We lived with the war during those days in a manner not to be believed by TV watchers today -- it filled the news every night, and it wasn't a bunch of talking heads yammering at each other but reported by real-live actual REPORTERS who risked their lives to take us right into combat with them. The Medina and Calley trials familiarized all of us with the atrocities. And while we were repulsed, many of us were, like John Kerry, more angry with the leaders who put our "innocent American boys" into a situation they couldn't, and shouldn't have had to, handle. When John Kerry gave his famous testimony before Congress in 1971 he wasn't ACCUSING his fellows of atrocities, he was REPORTING what they had told him -- they wanted him to! They wanted him to tell the whole world just what was really going on in that terrible, immoral conflict.

If anyone today tries to pretend that there were no atrocities committed in Vietnam, he/she is a liar, ignorant or a faith-based historian.
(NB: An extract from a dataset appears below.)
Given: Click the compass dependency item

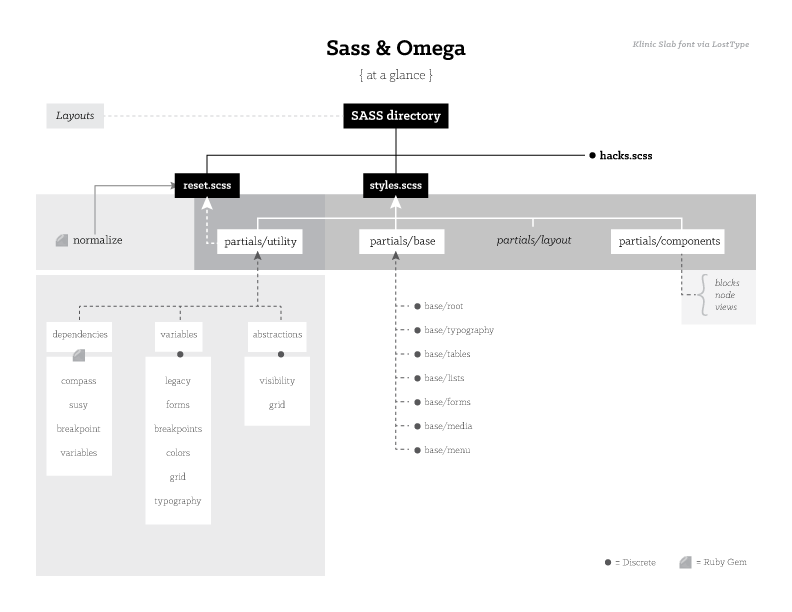Looking at the screenshot, I should [79, 381].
But then, these people lie like they breathe.

As Media Matters for America has noted, in addition to Hill's admission, there are detailed reports of atrocities committed by American forces in Vietnam. Besides well-documented accounts of the infamous My Lai massacre, three Toledo Blade reporters recently won the Pulitzer Prize for journalism for a series of articles titled "Buried Secrets, Brutal Truths," which uncovered atrocities committed by Tiger Force, an elite U.S. Army fighting unit in Vietnam. And in an August 3 appearance on Hannity & Colmes, retired General Tommy Franks referred to Kerry's 1971 testimony before the Senate Foreign Relations Committee, in which Kerry related other Vietnam veterans' personal stories about atrocities committed in Vietnam, saying, "I'm not sure that -- that activities like that didn't take place. In fact, quite the contrary. I'm sure that they did."

UPDATE: Am watching former Congressman Pete McCloskey (R) on Hardball. Watch for the transcript tomorrow! What an honorable guy. Winner of a Navy Cross in Vietnam, he testified about war crimes before Congress at almost the same time as did John Kerry. He reiterated their reality just now ("...and we WERE committing crimes"). He also said presidents such as John F. Kennedy and George H.W. Bush (and a future president Kerry) are always war-as-a-last-resort fellows because "if you've been shot at, you don't want it to happen again." Asked by Tweety to speculate on the motives of Bush, Cheney, Rumsfeld et al, McCloskey said, "I don't know...whether it's trying to prove their manhood or something else."